On November 14, as she was walking along National Avenue, she started to step out over the electric-car tracks when she was struck with a great force from behind. She lived on for a few moments, but then the darkness descended, and her troubles were over.

The following is a partial transcript of Coroner’s Inquest No. 524. (In official records and newspaper articles, Mary Munroe’s name is sometimes spelled “Monroe.”) The inquest was conducted on November 16, 1897. Ten jurors were present. The coroner, Theo. F. Johnson, asked the jurors to view the body, after which questioning of the witnesses began.

THE CORONER: Now if you will just come this way and view the body.

You see the left leg is severed at the knee. This hip (left) has been struck; evidently the car struck her hip. There is no other injury that I find, above that.

J. D. ROGERS, being first duly sworn by the coroner, testifies.


Q. What is your name?

A. Rogers, — J. D.

Q. What is your occupation?

A. I am a motorman.

Q. By whom are you employed?

A. The San Diego Electric Railway.

Q. Were you so employed last Sunday?

A. Yes sir.

Q. Employed by them — you were in their employ?

A. Yes sir.

Q. How long have you been in their employ?

A. About seven months.

Q. Have you occupied the position of motorman all that time?

A. Yes sir.

Q. Have you ever acted as a motorman before that time?

A. Yes sir.

Q. How long have you had experience as a motorman?

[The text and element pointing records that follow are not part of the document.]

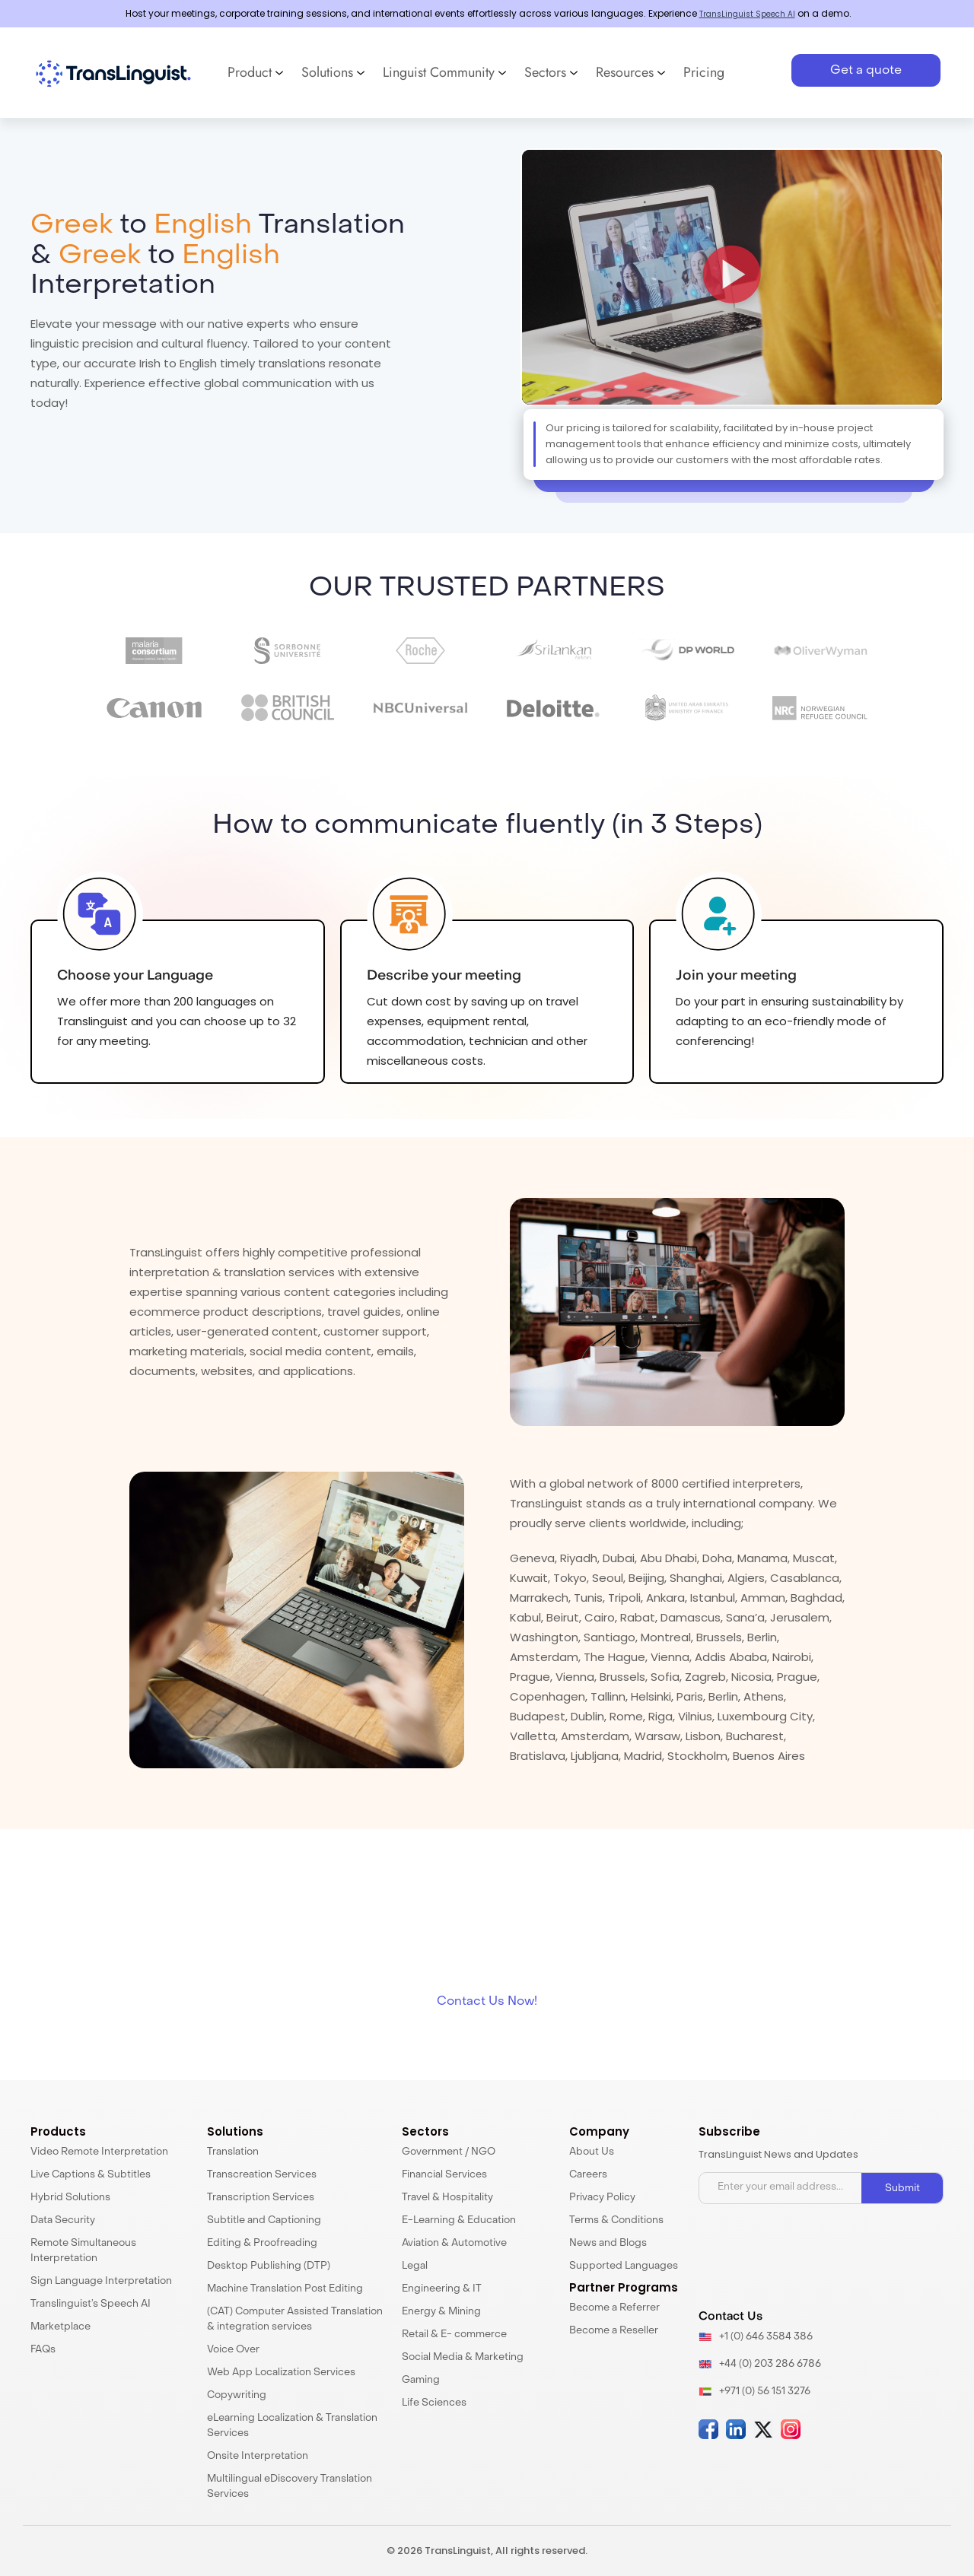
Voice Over (233, 2350)
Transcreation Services (262, 2175)
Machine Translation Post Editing (285, 2289)
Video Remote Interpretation (99, 2152)
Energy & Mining (441, 2312)
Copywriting (236, 2395)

A. It is between thirteen and fourteen months that I have run a car altogether.

Q. Where were you employed before working for them?

A. For the Citizens Traction Company.

Q. In this city?

A. Yes sir.

Q. Have you had any experience in running an electric car, except as motorman?

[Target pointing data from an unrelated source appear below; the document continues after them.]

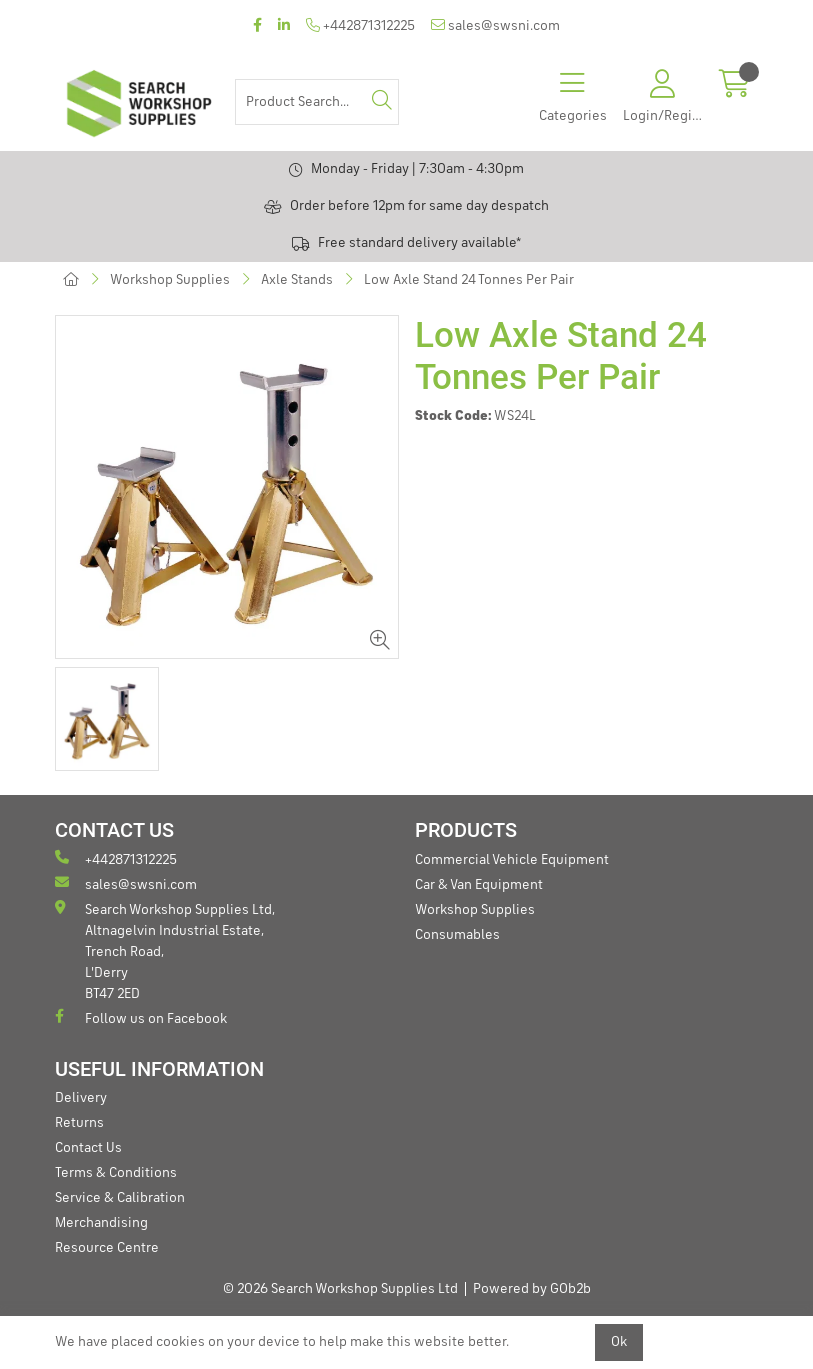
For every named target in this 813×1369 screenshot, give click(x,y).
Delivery (81, 1098)
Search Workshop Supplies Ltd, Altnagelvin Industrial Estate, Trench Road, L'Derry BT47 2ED (165, 950)
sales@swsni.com (495, 25)
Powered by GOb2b (532, 1289)
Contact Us (88, 1148)
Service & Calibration (120, 1198)
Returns (79, 1123)
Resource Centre (107, 1248)
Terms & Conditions (116, 1173)
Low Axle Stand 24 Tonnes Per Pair (469, 280)
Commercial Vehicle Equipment (512, 860)
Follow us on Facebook (141, 1017)
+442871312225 (360, 25)
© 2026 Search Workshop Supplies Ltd (340, 1289)
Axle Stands (297, 280)
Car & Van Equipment (479, 885)
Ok (619, 1342)
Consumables (457, 935)
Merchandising (101, 1223)
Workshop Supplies (170, 280)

A. No sir, only as motorman.

Q. Have you ever had an accident previous to this one that you had Sunday?

A. No sir, I never did.

Q. What is your line now, from where do you run and to where?

A. I am an extra, you see, I run on any line that there is a place open for me. I was on Fifth and H that day. I have been running on Fifth and H now every day this month; that is on the night run, make my noon relief and then go on at 5:30 at Fifth and D streets.

Q. You go on at Fifth and D streets?

A. Yes sir.

Q. From where does that car run and to where?

A. It runs from upper Fifth to 31st street.

Q. What is the distance between those two points?

A. Well, I think it is about five miles.

Q. What is your time for making the run?

A. Forty minutes, an hour and twenty minutes the round trip.

Q. At what time did you go on on Sunday?

A. At 5:30.

Q. This was your first run for the day?

A. Yes sir.

Q. You had an accident that run?

A. Yes sir.

Q. Where did that accident occur?

A. Well, it was about 85 or 90 feet, between 85 and 90 feet on the other side of 30th street.

Q. On what street?

A. On National Avenue.

Q. Will you tell the jury about the accident?

A. Well, just before I got to 30th street I sounded my gong. I shut my current off, I was expecting to stop for a passenger; we had some seven or eight passengers, and it is something we hardly ever do is to pass 30th street without making a stop. Just as soon as I saw I didn’t get no bell I turned my current on, just as soon as I passed 30th street. This lady was just in the act of stepping over the rail when I seen her. She was kind of going the way I was, coming up to the track, and just stepped right in and made three steps when I struck her. Just as soon as I seen her I hollered at her, grabbed my handle, reversed my car, and just as I reversed I struck her.